### DIRECTIONS FOR THIS TASK
Please set down, unchanged, the line containing "Pořady (298, 9)" and all the lines that follow it until the data below ends.

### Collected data
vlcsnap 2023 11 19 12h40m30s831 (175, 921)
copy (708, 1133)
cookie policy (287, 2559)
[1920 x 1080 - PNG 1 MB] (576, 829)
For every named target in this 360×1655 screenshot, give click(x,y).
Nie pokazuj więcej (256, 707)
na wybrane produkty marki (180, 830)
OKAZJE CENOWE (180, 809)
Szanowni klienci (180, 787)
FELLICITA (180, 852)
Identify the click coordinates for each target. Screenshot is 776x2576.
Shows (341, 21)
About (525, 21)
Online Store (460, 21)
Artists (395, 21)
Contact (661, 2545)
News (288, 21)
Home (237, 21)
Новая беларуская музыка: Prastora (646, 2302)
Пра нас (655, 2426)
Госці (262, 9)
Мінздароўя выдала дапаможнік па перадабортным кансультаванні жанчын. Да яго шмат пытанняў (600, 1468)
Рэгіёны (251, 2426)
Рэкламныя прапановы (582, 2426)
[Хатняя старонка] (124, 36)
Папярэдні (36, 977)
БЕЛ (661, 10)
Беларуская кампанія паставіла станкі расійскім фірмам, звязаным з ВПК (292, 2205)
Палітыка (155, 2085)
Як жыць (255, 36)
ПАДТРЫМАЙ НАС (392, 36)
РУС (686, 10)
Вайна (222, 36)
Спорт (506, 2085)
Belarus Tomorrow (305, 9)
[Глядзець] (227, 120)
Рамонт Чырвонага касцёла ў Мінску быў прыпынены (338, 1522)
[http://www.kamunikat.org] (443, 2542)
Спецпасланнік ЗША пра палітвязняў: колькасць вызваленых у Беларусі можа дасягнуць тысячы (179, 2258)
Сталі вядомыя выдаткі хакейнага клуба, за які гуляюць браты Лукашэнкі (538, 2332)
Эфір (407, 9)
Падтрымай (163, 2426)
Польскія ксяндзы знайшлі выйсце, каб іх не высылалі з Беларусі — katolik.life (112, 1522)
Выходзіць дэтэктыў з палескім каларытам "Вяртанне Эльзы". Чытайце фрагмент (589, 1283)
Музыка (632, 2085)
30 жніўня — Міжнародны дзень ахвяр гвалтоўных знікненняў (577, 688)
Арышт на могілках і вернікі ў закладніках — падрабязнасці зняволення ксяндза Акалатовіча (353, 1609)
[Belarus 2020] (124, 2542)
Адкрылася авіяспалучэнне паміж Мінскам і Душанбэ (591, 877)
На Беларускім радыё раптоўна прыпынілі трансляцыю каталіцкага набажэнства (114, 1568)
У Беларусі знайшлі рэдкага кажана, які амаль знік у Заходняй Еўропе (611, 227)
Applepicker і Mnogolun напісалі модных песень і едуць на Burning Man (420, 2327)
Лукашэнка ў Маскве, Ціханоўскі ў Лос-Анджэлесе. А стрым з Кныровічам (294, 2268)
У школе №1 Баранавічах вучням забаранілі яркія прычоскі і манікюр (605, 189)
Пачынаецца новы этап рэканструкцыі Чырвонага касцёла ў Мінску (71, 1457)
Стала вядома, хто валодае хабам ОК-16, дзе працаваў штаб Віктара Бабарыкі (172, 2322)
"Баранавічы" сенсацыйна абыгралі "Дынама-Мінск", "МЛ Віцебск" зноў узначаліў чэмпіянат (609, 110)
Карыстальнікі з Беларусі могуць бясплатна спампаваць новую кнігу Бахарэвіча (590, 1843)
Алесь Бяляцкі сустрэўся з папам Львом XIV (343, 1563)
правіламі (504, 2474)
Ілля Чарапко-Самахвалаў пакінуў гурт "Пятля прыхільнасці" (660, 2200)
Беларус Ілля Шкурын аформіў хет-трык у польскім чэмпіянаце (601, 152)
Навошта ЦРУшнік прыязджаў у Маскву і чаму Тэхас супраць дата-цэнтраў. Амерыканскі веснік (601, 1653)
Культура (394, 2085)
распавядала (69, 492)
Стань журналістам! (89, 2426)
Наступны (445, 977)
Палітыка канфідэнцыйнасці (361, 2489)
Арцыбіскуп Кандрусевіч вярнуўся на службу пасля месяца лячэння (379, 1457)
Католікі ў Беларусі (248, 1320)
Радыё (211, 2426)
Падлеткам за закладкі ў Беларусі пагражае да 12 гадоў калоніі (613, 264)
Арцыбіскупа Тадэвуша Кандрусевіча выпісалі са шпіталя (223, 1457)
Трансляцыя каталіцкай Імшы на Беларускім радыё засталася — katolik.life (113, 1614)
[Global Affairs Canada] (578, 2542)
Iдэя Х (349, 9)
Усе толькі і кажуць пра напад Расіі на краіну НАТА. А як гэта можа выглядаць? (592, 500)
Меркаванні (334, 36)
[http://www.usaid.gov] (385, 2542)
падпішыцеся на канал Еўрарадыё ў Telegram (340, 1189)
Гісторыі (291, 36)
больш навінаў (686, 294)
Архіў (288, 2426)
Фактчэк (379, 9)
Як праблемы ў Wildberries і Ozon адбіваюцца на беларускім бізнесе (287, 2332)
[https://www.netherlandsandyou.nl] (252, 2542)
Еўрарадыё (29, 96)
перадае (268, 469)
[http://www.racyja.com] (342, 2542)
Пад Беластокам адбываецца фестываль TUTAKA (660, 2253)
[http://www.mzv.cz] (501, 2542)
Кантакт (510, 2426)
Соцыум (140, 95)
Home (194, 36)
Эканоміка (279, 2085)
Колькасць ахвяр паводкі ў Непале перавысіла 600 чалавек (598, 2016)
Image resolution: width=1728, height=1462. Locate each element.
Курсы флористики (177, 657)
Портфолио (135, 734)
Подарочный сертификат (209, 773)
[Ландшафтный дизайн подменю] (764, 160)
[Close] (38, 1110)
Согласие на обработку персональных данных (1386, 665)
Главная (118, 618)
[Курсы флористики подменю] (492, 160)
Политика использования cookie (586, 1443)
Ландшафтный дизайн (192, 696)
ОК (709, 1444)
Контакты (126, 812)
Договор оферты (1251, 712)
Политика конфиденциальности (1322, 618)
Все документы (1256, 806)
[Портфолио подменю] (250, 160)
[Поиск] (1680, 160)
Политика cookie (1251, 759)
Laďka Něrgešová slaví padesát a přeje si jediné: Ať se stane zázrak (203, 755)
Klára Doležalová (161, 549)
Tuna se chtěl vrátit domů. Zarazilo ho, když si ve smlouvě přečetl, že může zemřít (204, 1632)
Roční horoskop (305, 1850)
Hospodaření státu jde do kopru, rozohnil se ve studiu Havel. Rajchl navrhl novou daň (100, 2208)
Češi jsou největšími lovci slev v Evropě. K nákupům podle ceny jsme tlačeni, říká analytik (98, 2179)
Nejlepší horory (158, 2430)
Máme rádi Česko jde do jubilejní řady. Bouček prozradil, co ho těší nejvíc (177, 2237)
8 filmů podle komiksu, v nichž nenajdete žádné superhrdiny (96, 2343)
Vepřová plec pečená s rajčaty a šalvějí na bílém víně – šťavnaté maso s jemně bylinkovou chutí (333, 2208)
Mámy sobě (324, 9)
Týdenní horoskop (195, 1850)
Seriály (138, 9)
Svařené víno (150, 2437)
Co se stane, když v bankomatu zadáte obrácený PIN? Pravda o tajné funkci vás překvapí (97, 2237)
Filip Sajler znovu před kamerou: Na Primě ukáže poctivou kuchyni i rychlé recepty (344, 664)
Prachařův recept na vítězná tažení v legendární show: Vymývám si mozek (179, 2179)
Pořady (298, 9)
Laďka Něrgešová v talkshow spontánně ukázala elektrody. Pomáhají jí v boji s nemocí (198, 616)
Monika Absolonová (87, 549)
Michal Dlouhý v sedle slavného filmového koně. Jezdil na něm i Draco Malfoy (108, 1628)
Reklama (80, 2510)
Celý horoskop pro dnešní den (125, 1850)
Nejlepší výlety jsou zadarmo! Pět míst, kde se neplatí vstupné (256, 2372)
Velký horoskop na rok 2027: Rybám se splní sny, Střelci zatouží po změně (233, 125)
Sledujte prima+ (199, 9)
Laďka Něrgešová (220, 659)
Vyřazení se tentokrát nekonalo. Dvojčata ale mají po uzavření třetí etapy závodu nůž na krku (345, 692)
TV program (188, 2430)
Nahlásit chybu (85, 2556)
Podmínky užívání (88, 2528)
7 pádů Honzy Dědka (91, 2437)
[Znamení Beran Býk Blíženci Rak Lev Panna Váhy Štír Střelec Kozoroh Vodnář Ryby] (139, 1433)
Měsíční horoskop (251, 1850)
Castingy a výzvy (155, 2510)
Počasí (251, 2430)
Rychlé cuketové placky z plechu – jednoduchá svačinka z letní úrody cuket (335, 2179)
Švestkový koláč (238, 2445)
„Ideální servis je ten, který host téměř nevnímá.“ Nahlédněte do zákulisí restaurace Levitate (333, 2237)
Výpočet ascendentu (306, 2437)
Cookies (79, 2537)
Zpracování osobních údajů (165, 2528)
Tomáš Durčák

### RESPONSE
Pořady (298, 9)
Laďka Něrgešová v talkshow spontánně ukázala elektrody. Pomáhají jí v boji s nemocí (198, 616)
Monika Absolonová (87, 549)
Michal Dlouhý v sedle slavného filmového koně. Jezdil na něm i Draco Malfoy (108, 1628)
Reklama (80, 2510)
Celý horoskop pro dnešní den (125, 1850)
Nejlepší výlety jsou zadarmo! Pět míst, kde se neplatí vstupné (256, 2372)
Velký horoskop na rok 2027: Rybám se splní sny, Střelci zatouží po změně (233, 125)
Sledujte prima+ (199, 9)
Laďka Něrgešová (220, 659)
Vyřazení se tentokrát nekonalo. Dvojčata ale mají po uzavření třetí etapy závodu nůž na krku (345, 692)
TV program (188, 2430)
Nahlásit chybu (85, 2556)
Podmínky užívání (88, 2528)
7 pádů Honzy Dědka (91, 2437)
[Znamení Beran Býk Blíženci Rak Lev Panna Váhy Štír Střelec Kozoroh Vodnář Ryby] (139, 1433)
Měsíční horoskop (251, 1850)
Castingy a výzvy (155, 2510)
Počasí (251, 2430)
Rychlé cuketové placky z plechu – jednoduchá svačinka z letní úrody cuket (335, 2179)
Švestkový koláč (238, 2445)
„Ideální servis je ten, který host téměř nevnímá.“ Nahlédněte do zákulisí restaurace Levitate (333, 2237)
Výpočet ascendentu (306, 2437)
Cookies (79, 2537)
Zpracování osobních údajů (165, 2528)
Tomáš Durčák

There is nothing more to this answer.